/deep-research

Systematically explores a topic using parallel agents across applicable orthogonal dimensions (WHO / WHAT / HOW / WHERE / WHEN / WHY / LIMITS). Unlike a quick research brief, this skill provides structured multi-dimensional coverage with source quality tiers, round-by-round cost gates, and risk-stratified fact verification. Coverage is bounded by a user-controlled round budget; the final report honestly characterises what was covered and what wasn’t.

Invocation

/deep-research [seed topic or question]

Optional flag:

/deep-research [topic] --auto

The --auto flag skips all interactive round gates and runs to max_rounds. Use it for unattended runs. There is no cost circuit-breaker in --auto mode — set an appropriate max_rounds before starting.

Model tier strategy

Three tiers balance cost and quality. The coordinator (main session) always handles synthesis and gap detection — these are never delegated.

Tier	Model	Used for	Est. cost / agent
Scout	`haiku`	Depth ≥ 2 directions, low priority, low-stakes verification	~$0.05
Researcher	`sonnet`	Depth 0–1 high/medium, all seed directions	~$0.30–0.60
Deep Dive	`opus`	Re-exploration only when `exhaustion_score ≤ 2`	~$3–5

Tier selection logic (applied at spawn time):

if direction.depth == 0:                              # → Researcher (sonnet)
elif direction.depth == 1 and priority == "high":     # → Researcher (sonnet)
elif direction.depth == 1 and priority == "medium":   # → Scout (haiku)
elif direction.depth >= 2:                            # → Scout (haiku)
elif re_exploration and exhaustion_score <= 2:        # → Deep Dive (opus)
else:                                                 # → Scout (haiku)

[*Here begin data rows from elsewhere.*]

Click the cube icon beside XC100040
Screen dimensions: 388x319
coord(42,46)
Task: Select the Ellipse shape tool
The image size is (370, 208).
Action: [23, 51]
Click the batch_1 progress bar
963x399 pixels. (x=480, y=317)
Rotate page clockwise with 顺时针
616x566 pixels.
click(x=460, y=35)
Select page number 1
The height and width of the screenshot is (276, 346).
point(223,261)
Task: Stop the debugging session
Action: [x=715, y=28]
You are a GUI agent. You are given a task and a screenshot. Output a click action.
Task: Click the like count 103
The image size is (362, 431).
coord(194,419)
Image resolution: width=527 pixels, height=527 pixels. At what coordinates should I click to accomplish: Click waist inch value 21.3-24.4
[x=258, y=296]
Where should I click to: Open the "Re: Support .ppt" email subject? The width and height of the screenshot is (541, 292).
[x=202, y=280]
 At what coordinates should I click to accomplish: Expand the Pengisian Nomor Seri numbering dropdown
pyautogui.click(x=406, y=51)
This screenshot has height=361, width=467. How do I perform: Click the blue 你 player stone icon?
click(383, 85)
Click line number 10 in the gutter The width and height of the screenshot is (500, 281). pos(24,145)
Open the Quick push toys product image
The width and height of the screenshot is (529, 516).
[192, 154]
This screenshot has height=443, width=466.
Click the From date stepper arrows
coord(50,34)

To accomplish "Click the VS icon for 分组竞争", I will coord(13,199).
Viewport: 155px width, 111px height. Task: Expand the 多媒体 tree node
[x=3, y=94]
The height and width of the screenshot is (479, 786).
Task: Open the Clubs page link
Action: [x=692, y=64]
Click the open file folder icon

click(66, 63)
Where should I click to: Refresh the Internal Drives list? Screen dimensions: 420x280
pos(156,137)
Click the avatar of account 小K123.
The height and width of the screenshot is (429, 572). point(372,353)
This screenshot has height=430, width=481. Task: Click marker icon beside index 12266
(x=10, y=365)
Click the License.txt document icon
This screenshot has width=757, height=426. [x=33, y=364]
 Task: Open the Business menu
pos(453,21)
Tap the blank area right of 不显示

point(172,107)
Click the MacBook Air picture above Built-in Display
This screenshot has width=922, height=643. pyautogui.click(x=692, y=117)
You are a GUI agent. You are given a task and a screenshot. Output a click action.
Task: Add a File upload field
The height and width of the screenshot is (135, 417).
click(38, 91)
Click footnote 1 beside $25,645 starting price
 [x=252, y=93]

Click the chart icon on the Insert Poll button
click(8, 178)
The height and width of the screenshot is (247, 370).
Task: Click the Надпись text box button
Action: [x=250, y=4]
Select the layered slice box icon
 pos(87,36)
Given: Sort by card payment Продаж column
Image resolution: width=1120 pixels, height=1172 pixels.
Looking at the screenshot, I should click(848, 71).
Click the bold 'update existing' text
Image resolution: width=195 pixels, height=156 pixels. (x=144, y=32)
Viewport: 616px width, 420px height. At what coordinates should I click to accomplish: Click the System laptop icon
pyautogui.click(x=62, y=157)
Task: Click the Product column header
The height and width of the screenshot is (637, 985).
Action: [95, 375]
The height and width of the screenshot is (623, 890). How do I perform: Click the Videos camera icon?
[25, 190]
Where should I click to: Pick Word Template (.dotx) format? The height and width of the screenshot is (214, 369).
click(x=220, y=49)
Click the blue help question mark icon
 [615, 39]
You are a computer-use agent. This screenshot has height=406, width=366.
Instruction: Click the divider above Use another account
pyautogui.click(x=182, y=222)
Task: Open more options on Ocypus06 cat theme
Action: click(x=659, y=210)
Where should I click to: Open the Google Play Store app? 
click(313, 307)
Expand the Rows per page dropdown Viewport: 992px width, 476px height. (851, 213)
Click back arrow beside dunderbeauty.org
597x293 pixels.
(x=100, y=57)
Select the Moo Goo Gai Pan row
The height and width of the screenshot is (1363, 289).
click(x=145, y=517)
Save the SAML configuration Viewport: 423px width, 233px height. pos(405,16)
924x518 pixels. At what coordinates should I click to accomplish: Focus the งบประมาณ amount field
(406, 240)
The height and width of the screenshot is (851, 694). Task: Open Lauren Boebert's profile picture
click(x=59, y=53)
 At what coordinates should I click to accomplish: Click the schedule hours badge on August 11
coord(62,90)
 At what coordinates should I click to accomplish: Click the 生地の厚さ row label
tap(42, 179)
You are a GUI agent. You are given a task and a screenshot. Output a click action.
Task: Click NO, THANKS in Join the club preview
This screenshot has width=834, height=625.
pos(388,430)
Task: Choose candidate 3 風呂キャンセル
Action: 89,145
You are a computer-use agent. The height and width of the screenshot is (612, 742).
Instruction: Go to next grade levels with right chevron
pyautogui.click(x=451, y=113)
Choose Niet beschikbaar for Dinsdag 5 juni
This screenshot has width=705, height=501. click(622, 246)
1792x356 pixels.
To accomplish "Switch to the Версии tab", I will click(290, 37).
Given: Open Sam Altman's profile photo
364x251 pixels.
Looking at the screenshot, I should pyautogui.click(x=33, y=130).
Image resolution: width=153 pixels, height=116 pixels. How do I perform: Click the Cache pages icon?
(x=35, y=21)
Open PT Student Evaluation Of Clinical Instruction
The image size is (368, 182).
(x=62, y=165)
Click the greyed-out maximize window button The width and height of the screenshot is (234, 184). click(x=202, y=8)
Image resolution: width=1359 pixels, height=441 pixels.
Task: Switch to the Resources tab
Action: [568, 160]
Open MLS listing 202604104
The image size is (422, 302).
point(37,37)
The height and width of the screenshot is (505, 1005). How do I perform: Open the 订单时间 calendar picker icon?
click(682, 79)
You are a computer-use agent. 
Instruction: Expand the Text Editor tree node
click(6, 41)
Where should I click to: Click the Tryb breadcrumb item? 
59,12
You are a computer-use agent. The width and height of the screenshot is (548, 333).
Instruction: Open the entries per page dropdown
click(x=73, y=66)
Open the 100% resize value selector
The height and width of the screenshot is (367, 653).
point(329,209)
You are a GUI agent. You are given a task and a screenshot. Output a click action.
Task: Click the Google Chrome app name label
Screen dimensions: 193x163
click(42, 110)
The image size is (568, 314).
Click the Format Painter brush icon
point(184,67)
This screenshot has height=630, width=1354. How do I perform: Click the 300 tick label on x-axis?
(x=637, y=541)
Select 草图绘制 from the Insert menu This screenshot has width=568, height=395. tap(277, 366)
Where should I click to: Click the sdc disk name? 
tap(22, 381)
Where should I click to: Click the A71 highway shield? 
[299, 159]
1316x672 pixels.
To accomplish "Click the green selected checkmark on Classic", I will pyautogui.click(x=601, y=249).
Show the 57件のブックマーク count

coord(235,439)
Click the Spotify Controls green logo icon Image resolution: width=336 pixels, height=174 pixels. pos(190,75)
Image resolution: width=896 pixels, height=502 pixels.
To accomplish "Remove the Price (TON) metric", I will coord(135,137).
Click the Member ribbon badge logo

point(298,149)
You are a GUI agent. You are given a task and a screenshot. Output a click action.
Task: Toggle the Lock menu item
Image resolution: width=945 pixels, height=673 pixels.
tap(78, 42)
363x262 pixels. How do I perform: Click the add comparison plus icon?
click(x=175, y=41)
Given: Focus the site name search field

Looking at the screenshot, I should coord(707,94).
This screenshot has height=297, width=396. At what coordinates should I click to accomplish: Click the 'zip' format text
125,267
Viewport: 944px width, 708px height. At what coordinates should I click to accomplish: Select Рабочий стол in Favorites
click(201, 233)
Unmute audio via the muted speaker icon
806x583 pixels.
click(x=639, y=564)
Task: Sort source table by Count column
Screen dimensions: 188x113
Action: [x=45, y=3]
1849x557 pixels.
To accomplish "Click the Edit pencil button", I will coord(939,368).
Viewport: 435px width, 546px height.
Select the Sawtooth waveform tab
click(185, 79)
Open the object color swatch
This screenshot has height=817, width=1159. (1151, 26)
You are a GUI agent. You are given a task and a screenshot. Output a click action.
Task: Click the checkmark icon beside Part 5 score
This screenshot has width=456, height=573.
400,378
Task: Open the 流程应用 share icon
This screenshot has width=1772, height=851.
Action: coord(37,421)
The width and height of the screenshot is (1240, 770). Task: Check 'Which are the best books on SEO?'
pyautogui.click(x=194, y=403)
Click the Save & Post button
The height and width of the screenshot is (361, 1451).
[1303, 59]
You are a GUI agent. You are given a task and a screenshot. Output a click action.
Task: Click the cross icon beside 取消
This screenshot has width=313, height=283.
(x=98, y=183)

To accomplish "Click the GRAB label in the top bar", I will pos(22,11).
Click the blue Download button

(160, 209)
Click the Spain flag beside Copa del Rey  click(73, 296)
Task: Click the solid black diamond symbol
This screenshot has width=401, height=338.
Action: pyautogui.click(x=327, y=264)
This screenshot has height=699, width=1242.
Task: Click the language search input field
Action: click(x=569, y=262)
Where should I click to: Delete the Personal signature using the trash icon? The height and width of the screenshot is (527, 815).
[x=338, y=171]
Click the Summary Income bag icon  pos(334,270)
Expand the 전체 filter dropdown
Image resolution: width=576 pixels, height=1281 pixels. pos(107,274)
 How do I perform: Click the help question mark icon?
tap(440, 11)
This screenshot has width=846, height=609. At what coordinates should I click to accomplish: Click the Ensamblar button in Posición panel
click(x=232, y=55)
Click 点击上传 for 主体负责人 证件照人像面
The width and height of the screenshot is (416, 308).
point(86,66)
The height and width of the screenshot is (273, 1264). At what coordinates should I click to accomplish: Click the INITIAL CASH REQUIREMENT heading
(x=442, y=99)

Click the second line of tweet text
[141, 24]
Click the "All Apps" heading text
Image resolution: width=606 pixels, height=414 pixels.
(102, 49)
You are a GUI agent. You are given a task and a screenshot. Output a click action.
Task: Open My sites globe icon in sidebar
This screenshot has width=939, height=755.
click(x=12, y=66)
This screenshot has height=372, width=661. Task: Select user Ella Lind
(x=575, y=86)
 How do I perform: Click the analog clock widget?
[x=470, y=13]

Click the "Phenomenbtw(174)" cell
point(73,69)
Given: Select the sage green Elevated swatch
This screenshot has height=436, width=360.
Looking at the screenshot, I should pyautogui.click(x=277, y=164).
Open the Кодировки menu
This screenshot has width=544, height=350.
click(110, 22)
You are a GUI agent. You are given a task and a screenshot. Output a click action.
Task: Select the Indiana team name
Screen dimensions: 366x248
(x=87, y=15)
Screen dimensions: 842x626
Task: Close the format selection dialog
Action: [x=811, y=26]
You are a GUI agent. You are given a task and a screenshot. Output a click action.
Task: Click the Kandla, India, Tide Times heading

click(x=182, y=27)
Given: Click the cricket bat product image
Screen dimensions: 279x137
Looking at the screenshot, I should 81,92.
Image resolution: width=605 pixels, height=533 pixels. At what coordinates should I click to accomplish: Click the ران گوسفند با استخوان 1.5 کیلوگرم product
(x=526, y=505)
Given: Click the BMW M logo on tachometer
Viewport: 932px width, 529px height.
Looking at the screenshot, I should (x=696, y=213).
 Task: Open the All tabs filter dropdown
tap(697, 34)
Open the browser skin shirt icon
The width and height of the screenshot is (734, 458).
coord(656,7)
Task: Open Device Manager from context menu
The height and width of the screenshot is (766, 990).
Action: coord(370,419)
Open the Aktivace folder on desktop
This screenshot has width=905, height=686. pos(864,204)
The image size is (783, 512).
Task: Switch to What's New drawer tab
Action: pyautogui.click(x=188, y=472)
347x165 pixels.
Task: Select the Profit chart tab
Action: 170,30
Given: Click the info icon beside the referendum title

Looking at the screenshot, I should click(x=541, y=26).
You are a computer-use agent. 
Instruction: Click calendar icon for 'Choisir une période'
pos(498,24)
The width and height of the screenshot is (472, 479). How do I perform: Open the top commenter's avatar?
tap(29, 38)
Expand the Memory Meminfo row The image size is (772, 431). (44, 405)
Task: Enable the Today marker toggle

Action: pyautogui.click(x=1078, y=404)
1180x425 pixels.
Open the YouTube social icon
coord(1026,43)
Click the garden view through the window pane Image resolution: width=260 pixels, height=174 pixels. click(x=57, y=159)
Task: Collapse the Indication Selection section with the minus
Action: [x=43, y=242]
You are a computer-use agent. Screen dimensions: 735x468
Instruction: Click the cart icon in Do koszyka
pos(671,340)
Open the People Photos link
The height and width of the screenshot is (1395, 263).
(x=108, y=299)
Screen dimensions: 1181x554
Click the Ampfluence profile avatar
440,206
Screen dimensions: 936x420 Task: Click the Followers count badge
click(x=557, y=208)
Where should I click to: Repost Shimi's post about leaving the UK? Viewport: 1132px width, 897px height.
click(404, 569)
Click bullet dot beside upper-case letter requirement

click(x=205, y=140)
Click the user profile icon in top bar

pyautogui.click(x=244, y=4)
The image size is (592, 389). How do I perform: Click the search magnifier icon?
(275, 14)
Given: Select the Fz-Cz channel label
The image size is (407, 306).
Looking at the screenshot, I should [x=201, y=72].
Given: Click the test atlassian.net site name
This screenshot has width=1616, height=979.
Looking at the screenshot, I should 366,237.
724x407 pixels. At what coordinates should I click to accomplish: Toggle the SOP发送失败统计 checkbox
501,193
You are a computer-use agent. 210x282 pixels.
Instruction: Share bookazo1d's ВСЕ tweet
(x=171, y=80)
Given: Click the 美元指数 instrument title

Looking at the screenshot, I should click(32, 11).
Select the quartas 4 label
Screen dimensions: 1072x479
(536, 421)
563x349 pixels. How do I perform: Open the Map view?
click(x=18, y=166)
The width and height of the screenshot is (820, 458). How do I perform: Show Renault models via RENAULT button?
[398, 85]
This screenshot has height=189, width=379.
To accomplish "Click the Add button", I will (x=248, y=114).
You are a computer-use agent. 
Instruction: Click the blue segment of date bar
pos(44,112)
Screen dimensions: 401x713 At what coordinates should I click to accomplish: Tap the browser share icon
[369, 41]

Expected cost for a full run: ~

15–25 (vs ~

170 with all-Opus).

Pre-run scope declaration

Before any agents are spawned the skill shows you a scope declaration and waits for your confirmation:

Deep research: "{seed}"
Interpretation: [one-sentence interpretation]
Applicable dimensions (N): [list]
Initial directions: {count}
Estimated rounds needed: {low}–{high}
Suggested max_rounds: {recommendation with rationale}
Wall-clock estimate: {time range}

Set max_rounds [default {recommendation}]: _
Continue? [y/N]

max_rounds is a soft gate — when reached with a non-empty frontier the skill prompts you to extend. You can always add rounds. Only --auto converts it to a hard stop. The absolute ceiling is max_rounds × 3. Recommendation formula:

min_rounds = ceil(initial_directions / 6)  # 6 agents per round
recommended = ceil(min_rounds * 1.5)       # 50% expansion for sub-directions
recommended = max(recommended, 8)          # floor of 8 rounds

Workflow

Phase 0: Seed validation

Before any directions are generated, three checks fire in sequence:

Safety check — if the seed requests harmful or illegal research, refuse immediately.
Ambiguity check — if the seed has multiple plausible interpretations, confirm which one to use before proceeding.
Input validation — if the seed is too thin (a single proper noun without context), ask for more scope.

Phase 1: Seed expansion

Assess which dimensions from WHO / WHAT / HOW / WHERE / WHEN / WHY / LIMITS are applicable using the multi-context table:

Dimension	Historical/social	Technical/scientific	Policy
WHO	Key people, institutions	Research groups, standards bodies	Agencies, legislators
WHAT	Events, phenomena	Techniques, architectures	Policies, regulations
HOW	Mechanisms, causation	Algorithms, protocols	Enforcement, incentives
WHERE	Geography, settings	Deployment environments	Jurisdictions
WHEN	Chronology, sequence	Maturity level, adoption windows	Legislative calendar
WHY	Motivations, drivers	Tradeoffs, design constraints	Political economy
LIMITS	Constraints, boundaries	Theoretical bounds, known failures	Enforcement gaps

Generates 2–4 directions per applicable dimension plus cross-dimensional intersections. Maximum 25 initial directions.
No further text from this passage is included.